From Refugee to American Citizen: Thoughts on Trump’s Latest Immigration Orders

A celebration shot from the night I became an American citizen on April 19, 2012. Photo Credit: Colin Lenton.

I don’t see myself as an immigrant first yet I’m reminded of it every day, especially now. Donald Trump is ordering a temporary ban on refugees. He is eliminating the chance to immigrate to America based on where you come from. He’s signing an executive order to start building a wall to “prevent” Mexicans from crossing the border and he’s defunding sanctuary cities.

It’s ironic that he’s going to be in Philadelphia tomorrow, my City, considering it’s where America’s first immigrants fled to avoid persecution of their religious and political affiliation. Where America first formed as a nation, and where the Declaration of Independence and Constitution were signed.

As you may know from my TEDxPhilly talk, I’m a big believer in the birth lottery or the randomness of our starting point and how it shapes and influences our lives.

If you could choose where you were born, would you have selected your birth country knowing what you know about the world today? Warren Buffett came up with the “Ovarian Lottery.” To paraphrase, he said “imagine it’s 24 hours before you’re born. A genie comes to you in the womb and says you’re going to emerge tomorrow. You get to determine what race, gender, socioeconomic class you’ll be born into. Knowing the choices and the randomness in pulling a slip that may not work in your favor, how would you design the world?” It’s a profound thought and something I think about a lot.
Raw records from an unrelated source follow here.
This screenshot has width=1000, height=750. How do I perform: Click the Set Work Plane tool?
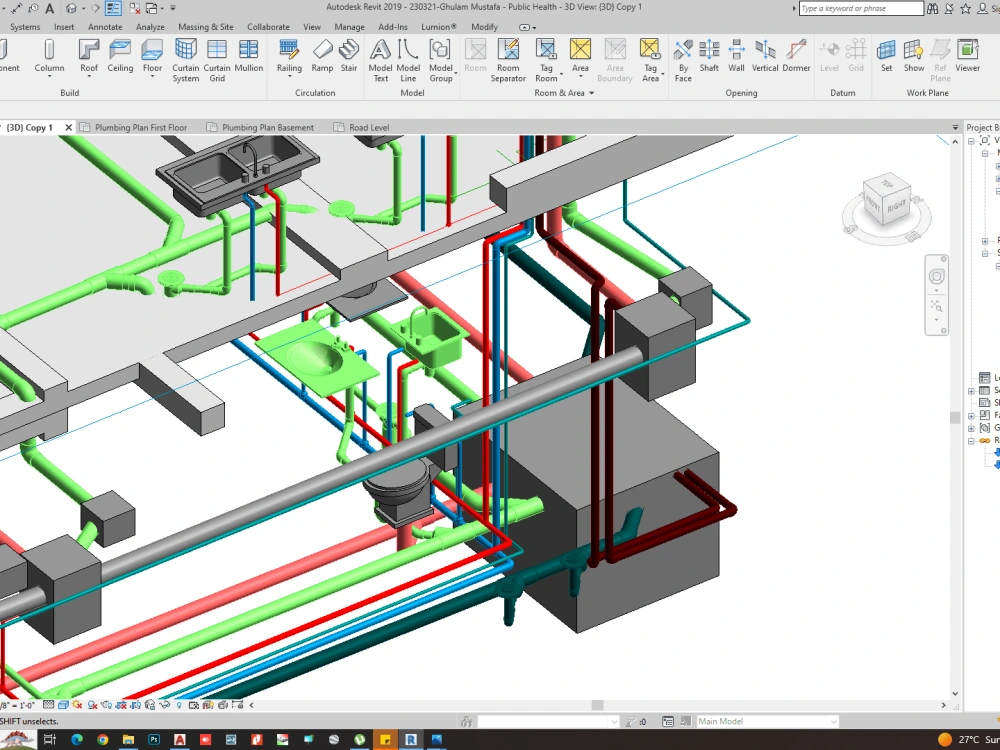(x=886, y=57)
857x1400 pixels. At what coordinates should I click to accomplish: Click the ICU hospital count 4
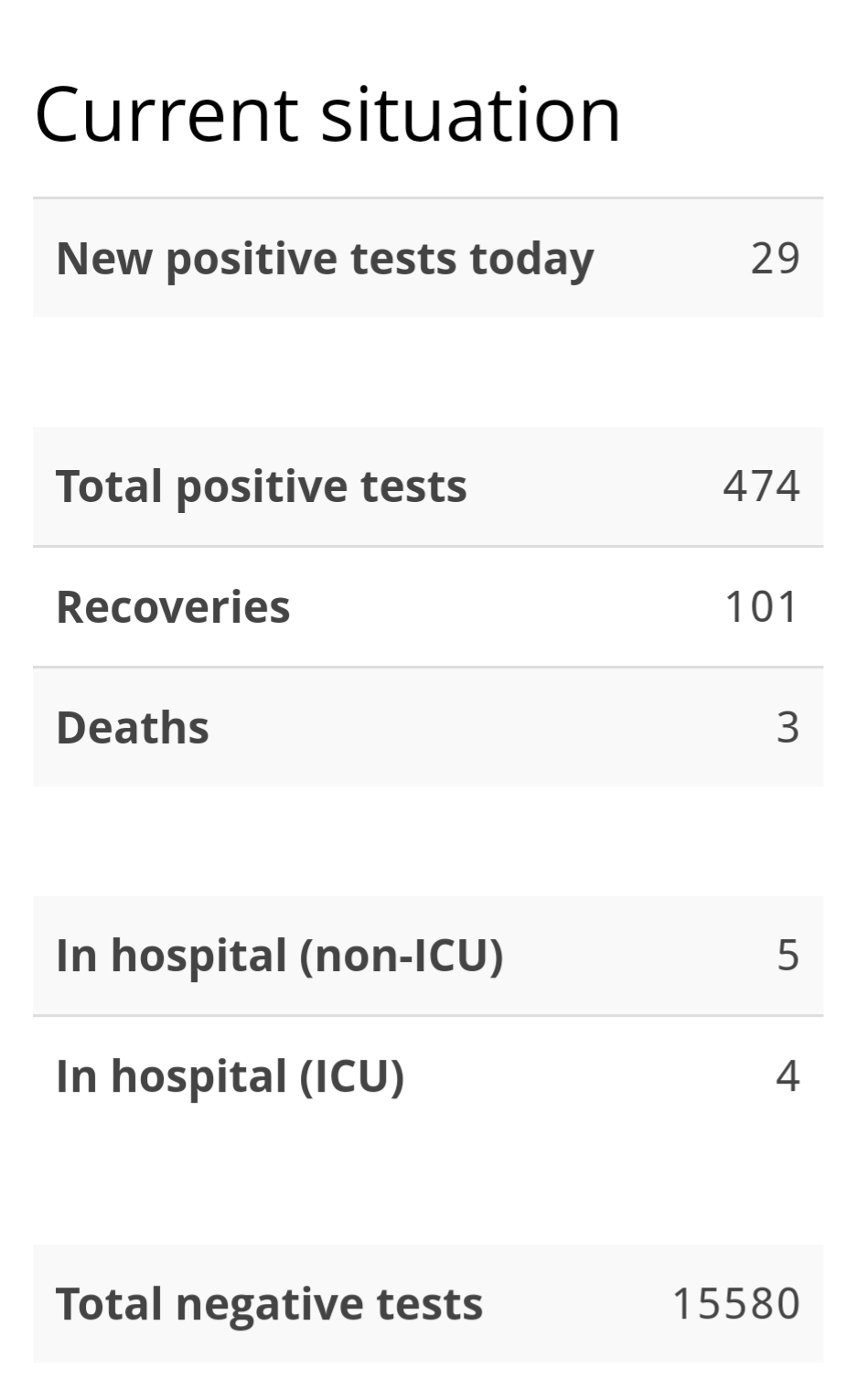coord(788,1075)
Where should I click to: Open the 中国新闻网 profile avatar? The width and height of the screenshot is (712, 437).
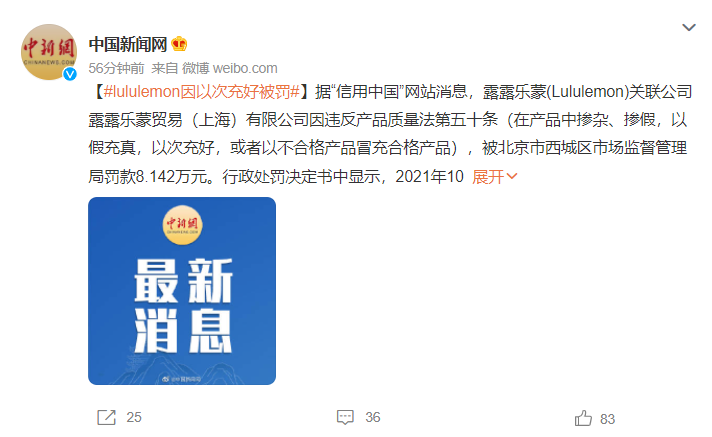tap(49, 52)
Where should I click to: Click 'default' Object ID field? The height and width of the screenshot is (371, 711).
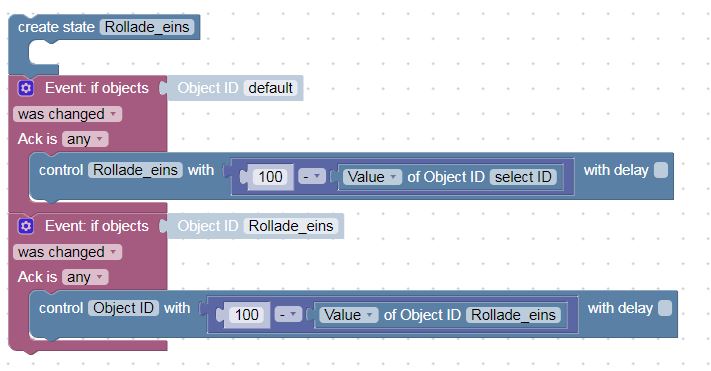(x=271, y=88)
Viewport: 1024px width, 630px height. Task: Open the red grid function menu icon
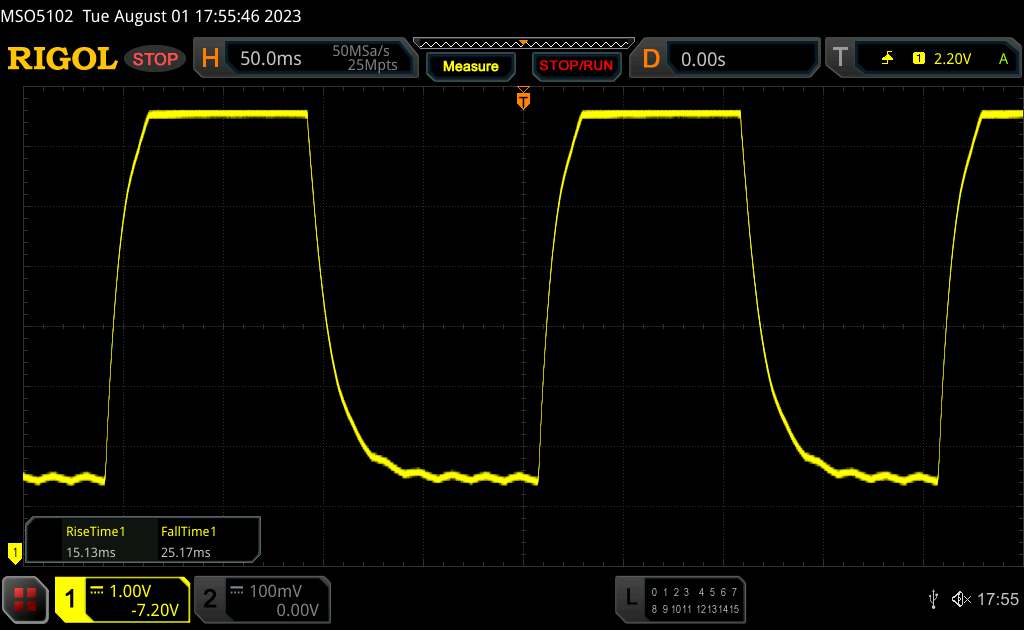(26, 598)
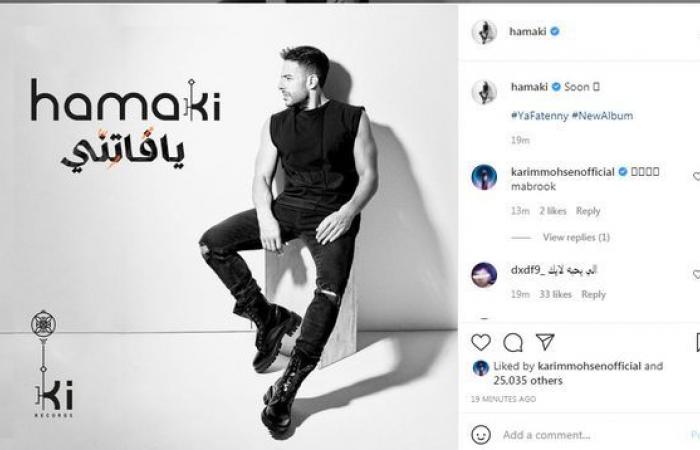Save the post with the bookmark icon
700x450 pixels.
pyautogui.click(x=698, y=342)
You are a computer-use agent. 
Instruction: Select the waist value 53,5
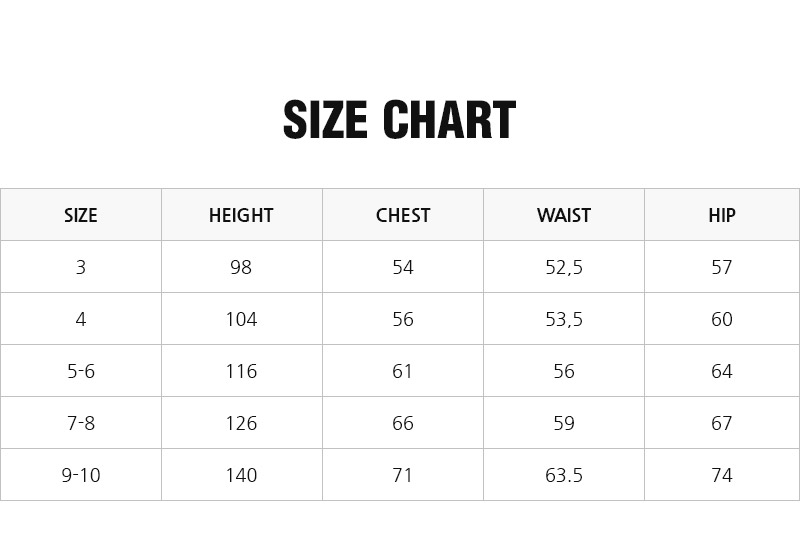564,319
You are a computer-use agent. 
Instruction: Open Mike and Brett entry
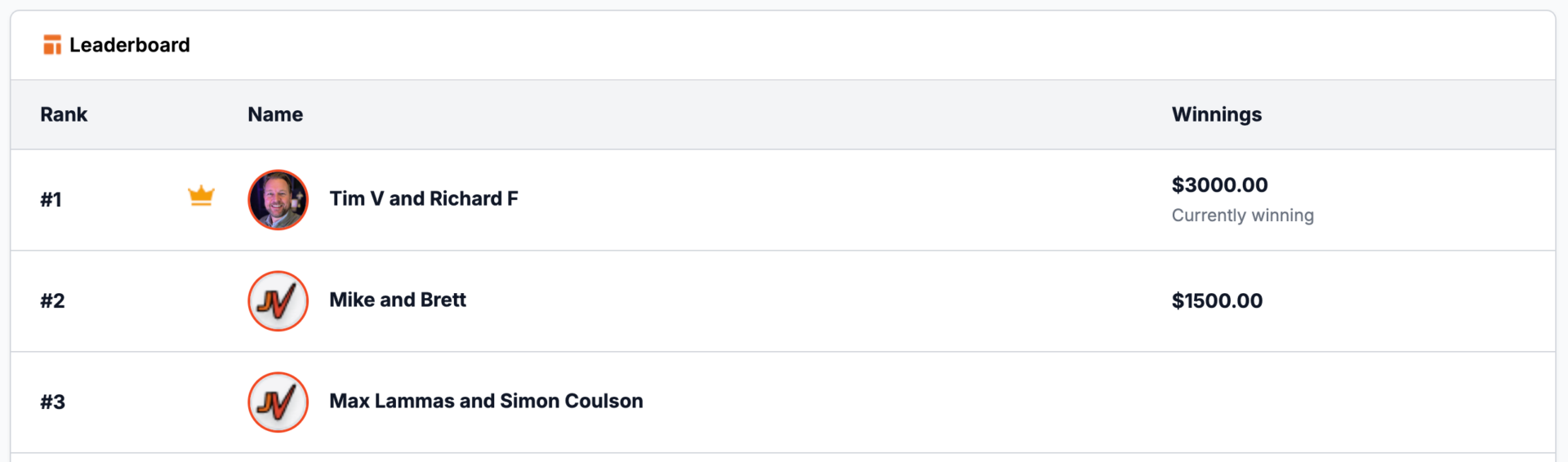click(398, 300)
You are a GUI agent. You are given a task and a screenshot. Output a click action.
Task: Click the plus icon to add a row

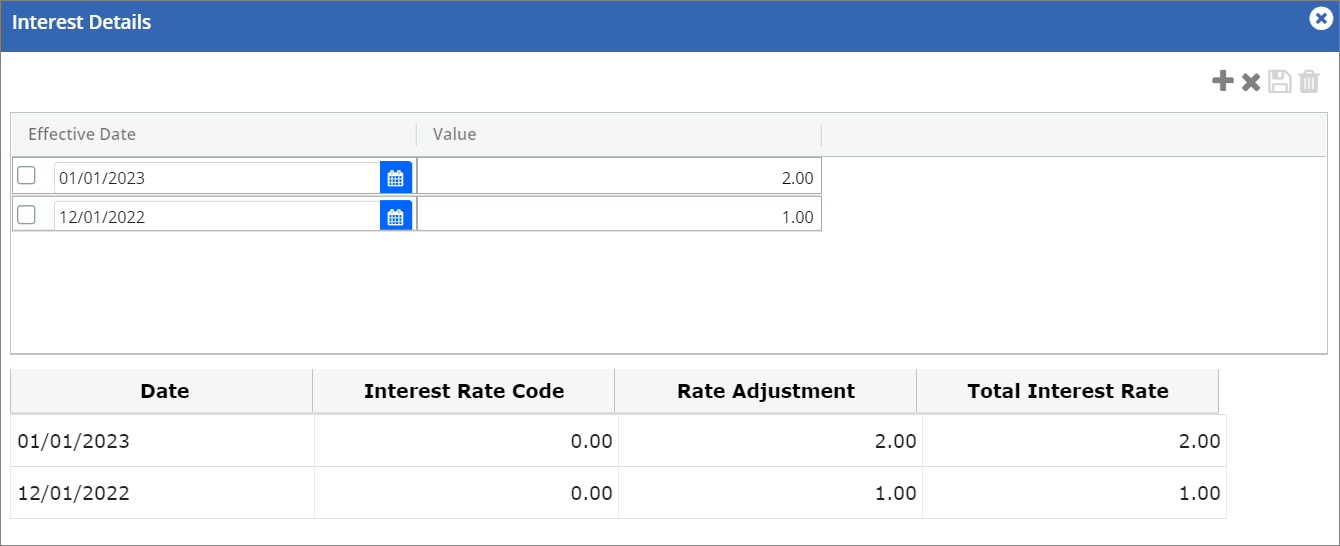[x=1222, y=82]
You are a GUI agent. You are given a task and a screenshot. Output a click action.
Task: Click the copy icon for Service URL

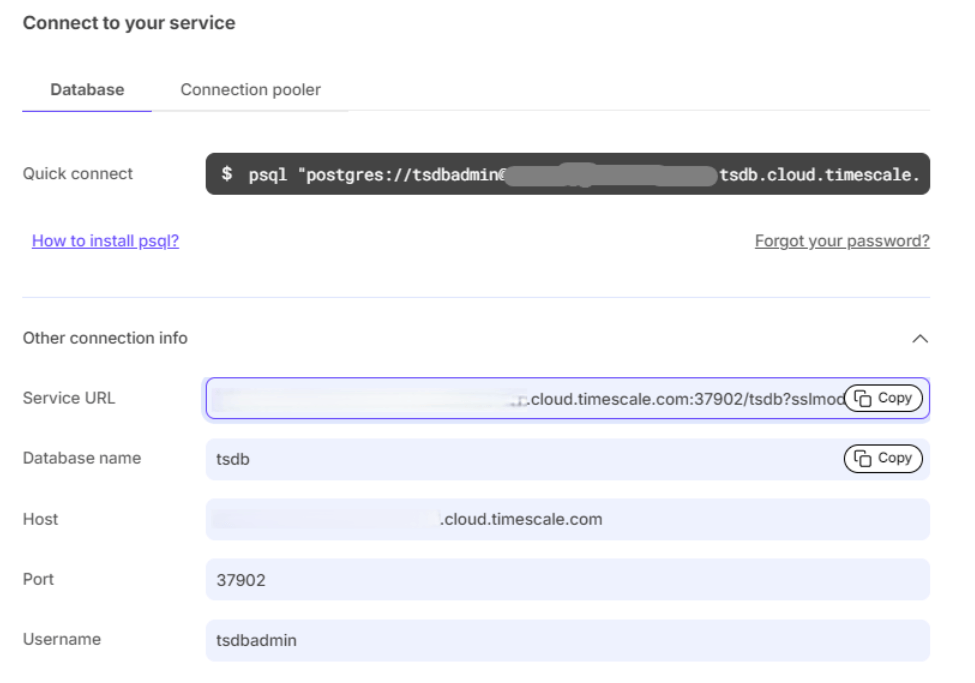863,398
The country we’re born into dictates our citizenship, our fundamental rights, our freedoms or restrictions, our life expectancy, our culture and the religion that is bestowed upon us to name a few.

And we have no influence on our starting point, no say whatsoever.

You may be born into more opportunities, with the world at your fingertips, or into more circumstances where you start with the short end of the stick. This is the essence of the birth lottery. This is why understanding it is key to extending compassion to others you may not understand.

My parents fled Palestine, their home country, to Kuwait because they didn’t want to raise their family among the civic unrest. Unbeknownst to them, they ended up at another war-torn country. One of my earliest memories is being in a bomb shelter surrounded by my family when two men burst through the doors asking for my little brother. He had just been born in the States two months prior and they were there to extract all American citizens away for their safety.

In a twist of fate, I ended up in Philadelphia as a refugee of the Persian Gulf War. I came as a child without speaking a lick of English, with two suitcases shared between my family of eight, and nothing else but hopes for the future. Unfortunately, my 8-year-old best friend didn’t have the same fate. I watched as she and her mother perished when a bomb went through their car as they tried to flee the same war.

It’s now been 26 years since I arrived and I’m grateful to have had the chance to live the American Dream. I learned the language and worked hard to pay my way through school. I’ve dedicated my life to empowering women and helping the unprivileged. I started a software business that was acquired, a nonprofit chapter that provides opportunities for women to learn how to code, a social impact company focused on eliminating sexual violence and dating abuse, and I sit on the board of another nonprofit that provides inner city youth opportunities to break the cycle of poverty. Everything I do is geared towards tilting the imbalances of the birth lottery.

I’ve been honored to be recognized as one of BBC’s 100 Women of 2016, Upstart 100’s most dynamic people shaping business, and Philadelphia Magazine’s 2016 “Entrepreneur of the Year” to name a few.

I created a life for myself while I’ve being called a terrorist, repeatedly told to “go back to your country”, getting fired shortly after 9/11, and being ridiculed because of my accent.

We don’t get to choose what country we’re born in, and being fortunate enough to be born a U.S. citizen provides more opportunities than any other nation in the world. While we decide how to react to the hand we’re dealt, that one stroke of luck makes a tremendous difference in our lives. I wish fewer people took it for granted.

I can’t stop reading the news about what Trump is doing to stop other immigrant and refugees from receiving the same opportunity I had. I want to do something about it but I’m unsure of what. I do know that there’s not much I can do alone. If this message touches you in any way, or if you have any ideas on how we can come together to help drive a more just, fair world — I’d love to hear from you.

To slightly paraphrase Martin Luther King, Jr., “I look to a day when people will not be judged by their country of origin, but by the content of their character.”